= Postgraduate Medical Education and Training Board =

The Postgraduate Medical Education and Training Board (PMETB, also PGME) was the non-departmental public body responsible for postgraduate medical education and training in the United Kingdom (UK). The General Medical Council (GMC) took over the functions of PMETB on 1 April 2010 when the two organisations merged.

==PMETB - 2005 - 30 March 2010==

PMETB ensured that postgraduate training for doctors was of the highest standard. It was accountable to the Parliament of the United Kingdom and acted independently of government. GPs and specialists within the National Health Service (NHS) or working privately in England had to comply with the standards it established. PMETB in conjunction with COPMeD ran an annual UK-wide survey of trainee doctors.

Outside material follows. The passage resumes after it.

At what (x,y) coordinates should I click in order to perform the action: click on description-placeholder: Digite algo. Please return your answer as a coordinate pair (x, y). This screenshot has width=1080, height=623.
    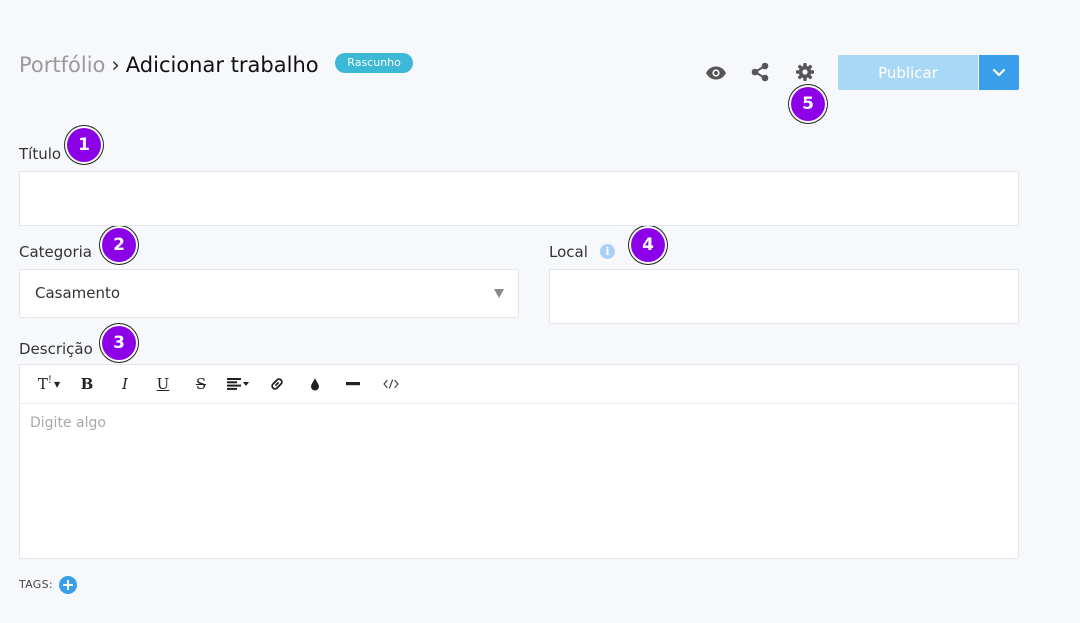
    Looking at the image, I should click on (68, 423).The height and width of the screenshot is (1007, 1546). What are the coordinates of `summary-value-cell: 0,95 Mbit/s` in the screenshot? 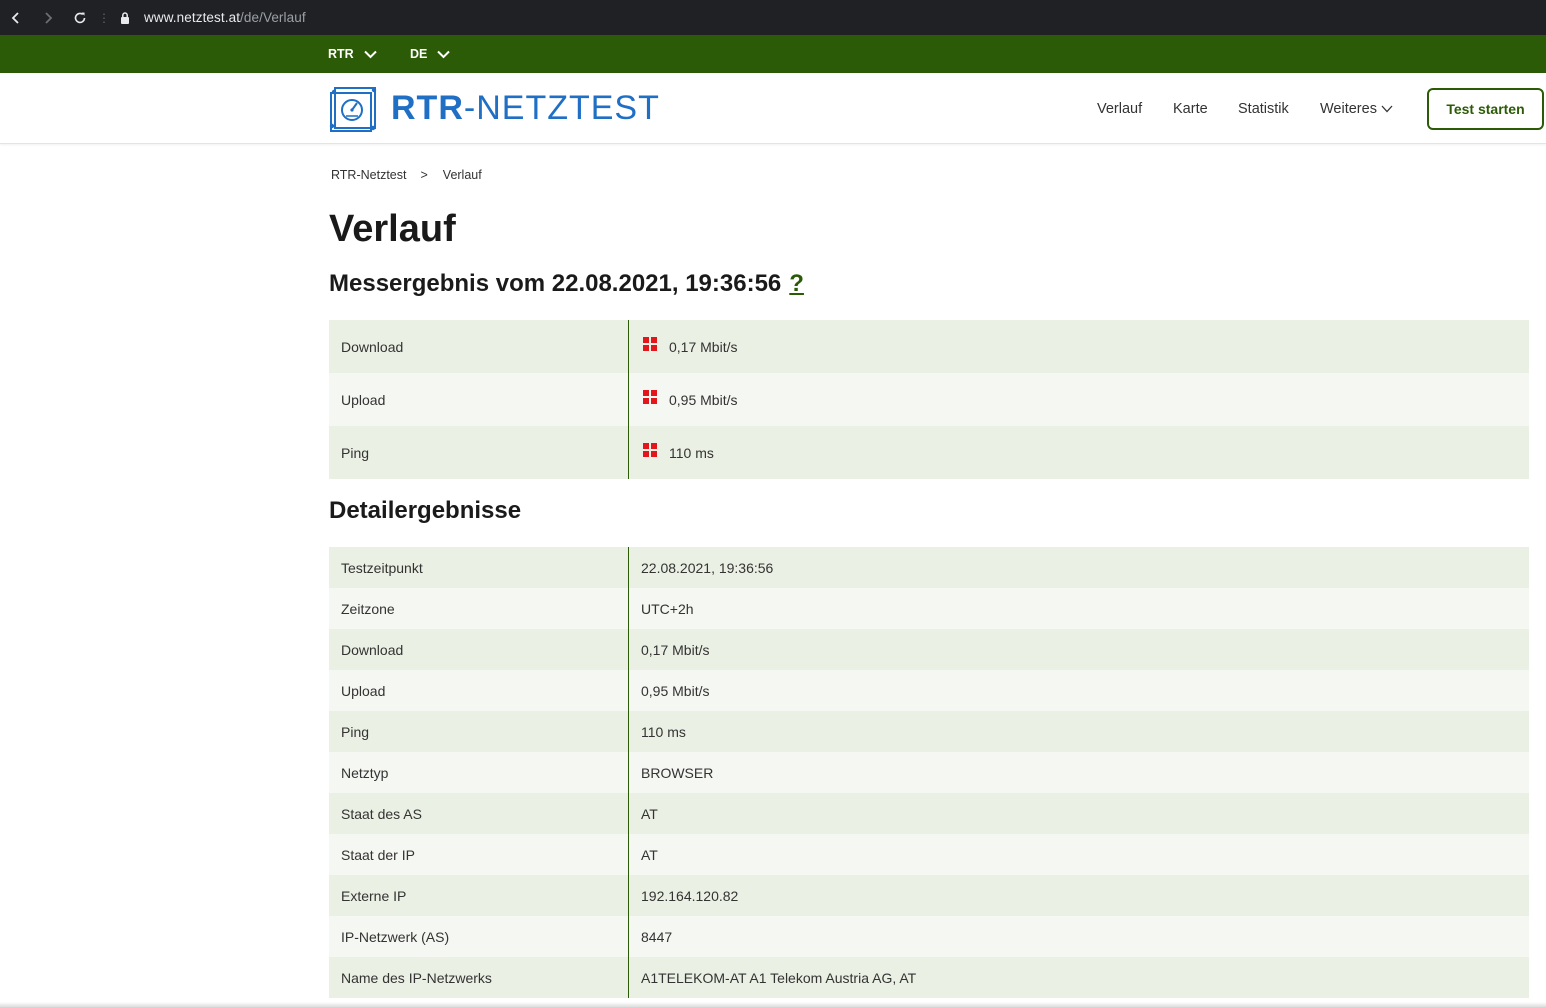 It's located at (1079, 400).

PMETB was established by The General and Specialist Medical Practice (Education, Training and Qualifications) Order 2003 ("the Order") to develop a single, unifying framework for postgraduate medical education and training and began operating on 30 September 2005. It took over the responsibilities of the Specialist Training Authority of the medical royal colleges and the Joint Committee on Postgraduate General Practice Training.

==Certificate of Completion of Training (CCT)==

A Certificate of Completion of Training (CCT) or GPCCT (for GPs) is awarded to doctors who have successfully followed and completed a PMETB approved curriculum in a PMETB approved training programme.

==CESRs and CEGPRs==

PMETB developed and introduced a system that assesses applications from doctors who have not followed a traditional training programme but who may have gained the same level of skills and knowledge as CCT holders. Prior to their establishment, there were only very limited ways for these doctors to join the specialist or GP registers, with consequent limitations to their career development.

===Certificate of Eligibility for Specialist Registration (CESR)===

Doctors who wish to join the specialist register and have not followed a full General Medical Council approved training programme can apply under Article 8(2) of The General and Specialist Medical Practice Order for a Certificate confirming Eligibility for Specialist Registration (CESR).

===Certificate confirming Eligibility for General Practice Registration (CEGPR)===

GPs who have not followed a PMETB approved training programme can apply under Article 11 of the Order for a Certificate confirming Eligibility for General Practice Registration (CEGPR).

==Achievements==

PMETB's website lists its achievements since 2008. These include:

- publishing the first-ever generic standards for postgraduate training across all medical specialties: bringing consistency and greater transparency to the postgraduate training of doctors.
- approving curricula for all 57 specialties, plus 33 sub-specialties, against new standards for curricula drawn up by PMETB.
- developing and introducing new equivalence routes to specialist registration. Prior to PMETB's establishment there were limited pathways for doctors who had not followed a traditional training programme to join the Specialist or GP Registers. Consequently, their career development opportunities were limited.

==Criticism==

In the past, PMETB was criticised by some medical royal colleges for adding bureaucracy, poor communication and a lack of robustness in its regulation of postgraduate medical training. Many of these problems relate to the initial stages of the Board's operation and came to a head in summer 2007. The Board's relationships with the medical royal colleges subsequently improved with a new contract signed between the two bodies which dealt with concerns the medical royal colleges had about the funding of their work.

==Merger with the General Medical Council==

In February 2008 the Secretary of State for Health, Alan Johnson, agreed with recommendations of the Tooke Report which advised that PMETB should merge with the General Medical Council (GMC). Whilst recognising the achievements made by PMETB, Professor John Tooke concluded that regulation needed to be combined into one body; that there should be one organisation that looked after what he called 'the continuum of medical education', from the moment someone chooses a career in medicine until the point that they retire.

New legislation transferred PMETB’s regulatory responsibilities to the GMC, including all of the certificates that PMETB were issuing at the time:
- Award of a Certificate of Completion of Training (CCT);
- Applications for inclusion on the General Practitioner or Specialist Register; and
- Certificate of Eligibility for Specialist Registration (CESR) and Certificate of Eligibility for General Practice Registration (CEGPR)
- Certificates of acquired rights.

The merger, which took place on 1 April 2010, was welcomed by both PMETB and the GMC.